Comme les cadres, les légionnaires de César sont en quête de sens et pratiquent la Grande Démission. Pour les fidéliser et les remotiver, un médecin romain s’improvise coach en bienveillance et "contamine" le village gaulois. Contre toute attente, c’est plutôt réussi !

"Nous sommes en 50 avant Jésus-Christ. Toute la Gaule est occupée par les Romains. Toute ? Non un village d’irréductibles Gaulois résiste encore et toujours à l’envahisseur." Une sacrée épine dans le pied de Jules César qui se retrouve avec un nouveau problème plus important à gérer. Le même que les chefs d’entreprise en période d’après-Covid. À l’instar de nombreux cadres du secteur privé, les légionnaires s’adonnent à la Grande Démission. Ils refusent d’obéir à leurs managers (ici les centurions), désertent en masse, cherchent un sens à leur vie, entendent privilégier leur épanouissement personnel à leur vie professionnelle.

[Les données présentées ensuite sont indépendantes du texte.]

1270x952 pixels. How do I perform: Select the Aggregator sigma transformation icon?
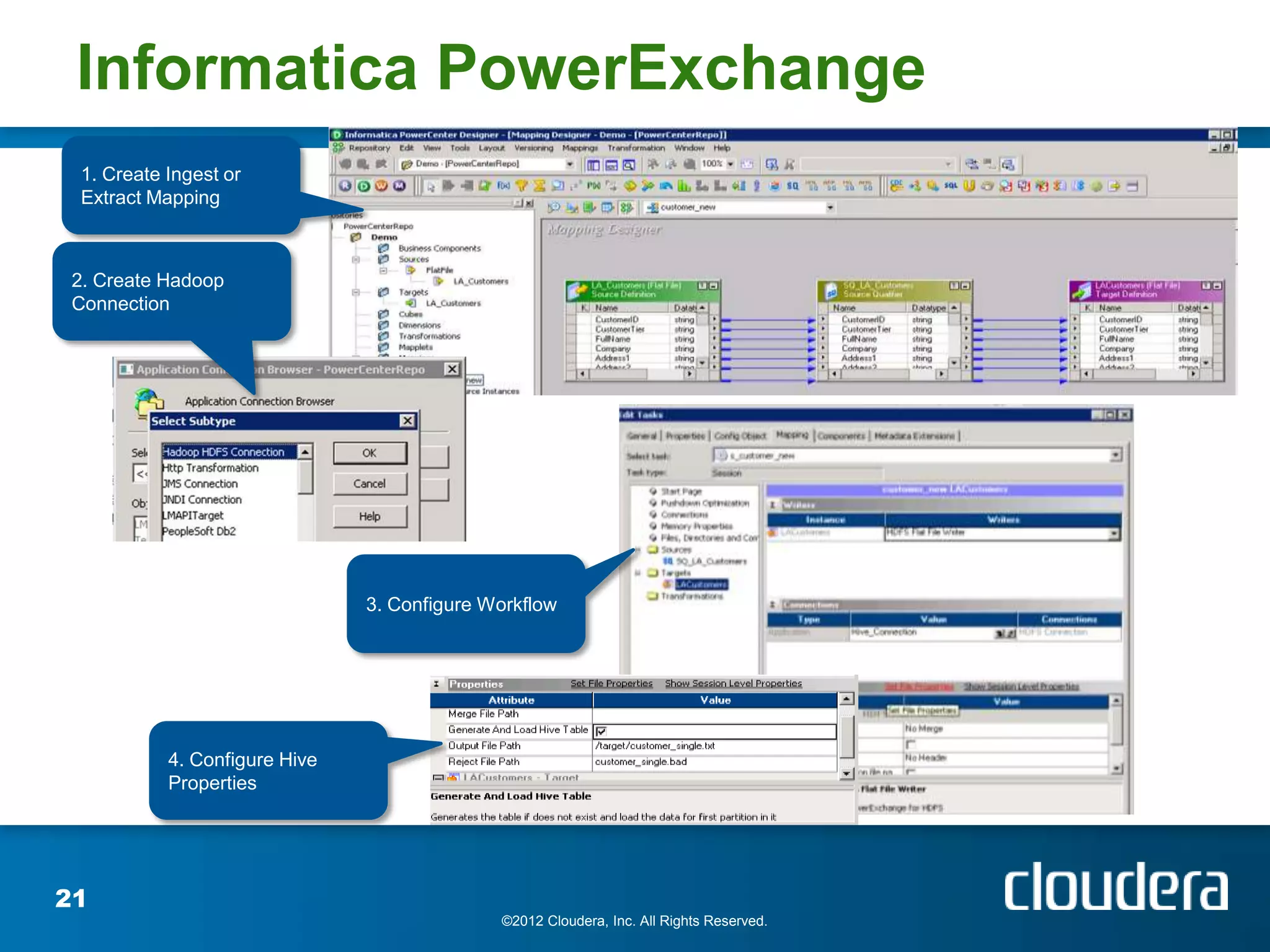click(x=540, y=185)
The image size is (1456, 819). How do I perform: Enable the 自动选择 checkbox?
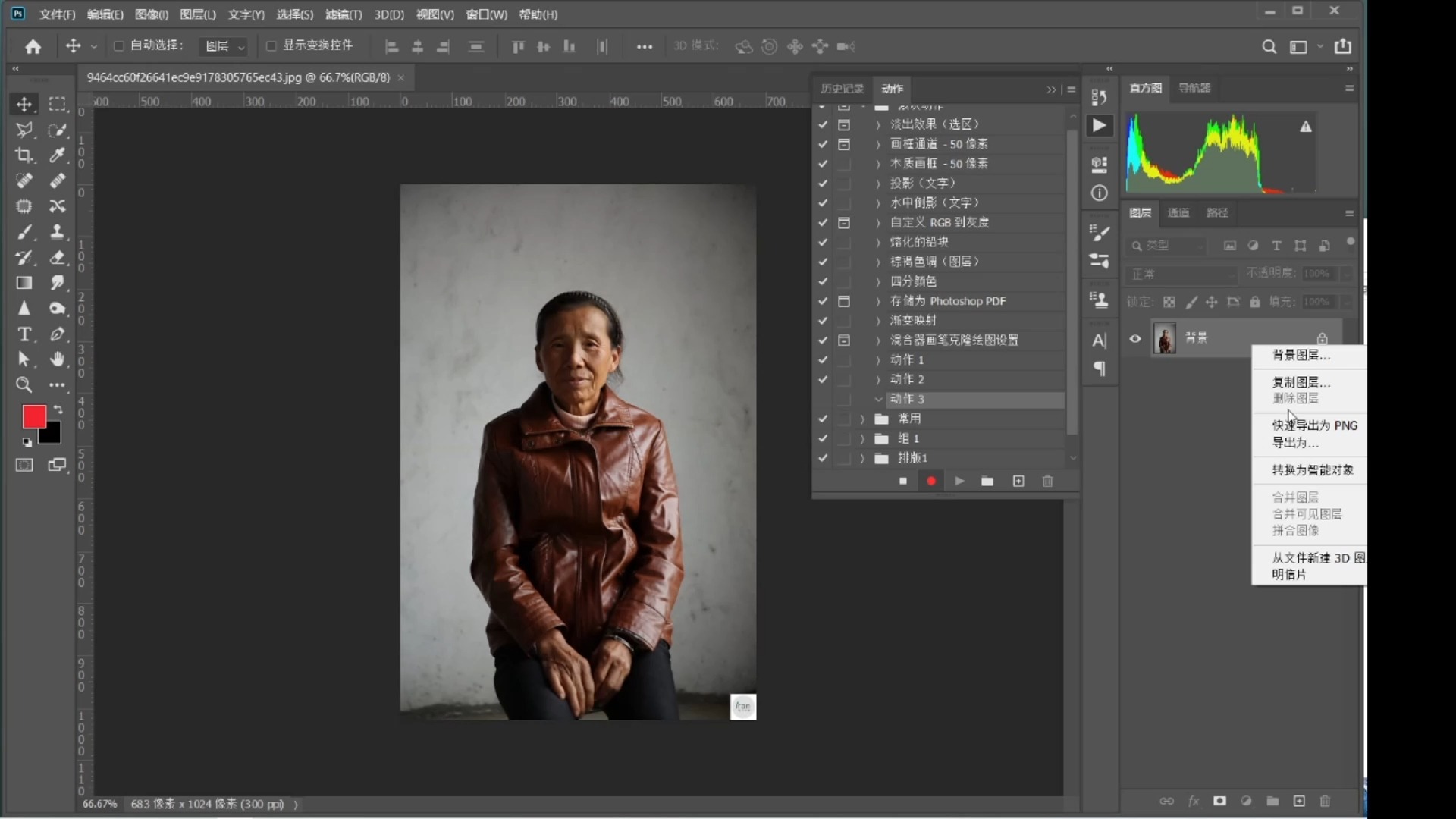119,46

Jules César réunit son "codir" pour trouver la parade. Vicévertus, médecin chef des armées propose de recourir à une méthode qu’il vient d’inventer : l’Iris blanc. Il s’agit de fidéliser les légionnaires et d’améliorer leur efficacité en recourant à la bienveillance, l’écoute, la pensée positive et l’alimentation saine. Toute ressemblance avec les coachs jargonneux qui pullulent depuis quelques années est évidemment fortuite. Vicévertus est envoyé au camp de Babaorum pour expérimenter sa technique et en finir avec ce satané village. Mais tout ne se passe pas comme prévu…

Gaulois inclusifs et bienveillants

Si les légionnaires adhèrent à la méthode, deviennent zen, multiplient les aphorismes, les Gaulois adoptent l’Iris blanc et se métamorphosent eux aussi ! Ils se mettent au sport et à la méditation, abandonnent la chasse aux sangliers pour se nourrir de graines et de poissons frais pêchés par Ordralfabétix qui ne fait plus venir sa marchandise en char à bœufs de Lutèce. L’esprit querelleur disparaît, place à la bienveillance. Même le barde Assurancetourix est toléré car "il est important de laisser les minorités audibles s’exprimer".

Bobos et hipsters lutéciens

La seconde partie de l’intrigue (que nous ne divulguerons pas pour ne pas fâcher Toutatis) se déroule à Lutèce. L’Armorique est reliée à la ville grâce au Char à Grande Vitesse (CGV) retardé pour cause de "châtaignes sur la voie" et autres "sabot défectueux". Sur place, on retrouve des bobos qui rêvent d’une vie rurale et simple, dégustent des "suaves mélodies de sangliers virevoltant dans leur écrin forestier de printemps radieux" et se déplacent sur des charinettes pour éviter les rues congestionnées.

I2

Retour aux grandes heures d’Astérix

Soyons honnêtes, ce quarantième album ne suscitait guère d’attentes tant les précédents étaient catastrophiques dans leur scénario et leur humour. Les désastres causés par l’affreux Astérix chez les Pictes ou l’abominable Astérix et le griffon ont tué les attentes des amateurs de Goscinny et Uderzo qui pouvaient se sentir floués. Certes, le duo Fabcaro-Didier Conrad n’égale pas les maîtres. Mais il s’en sort avec les honneurs. Au dessin, Didier Conrad trouve peu à peu son propre style et son identité. Au scénario, Fabcaro qui livre son premier album, donne un coup de fouet bienvenu à la série.

Comme le duo originel, il s’inspire de problématiques contemporaines et les transpose à l’Antiquité. Ici, il s’agit de la grande démission, des coachs d’entreprise et de la quête de sens. Après tout, pourquoi pas. Nos célèbres héros moustachus ont expérimenté les affres de la technocratie et du libéralisme (Obélix et compagnie), le tourisme de masse (Astérix en Hispanie) ou encore la promotion immobilière (Le Domaine des Dieux). Globalement, l’humour s’intègre plutôt bien au scénario, on retrouve des classiques tels que les pirates, les noms à coucher dehors, les banquets. Même si Vicévertus ressemble à Prolix le devin (Le Devin) ou à Tullius Detritus (La Zizanie), il reste original. Cet album disponible depuis le 26 octobre s’avère être un bon cru. On en arriverait presque à attendre le prochain. Un sentiment inédit depuis 1979, année de parution d’Astérix chez les Belges, dernière BD du duo Goscinny Uderzo.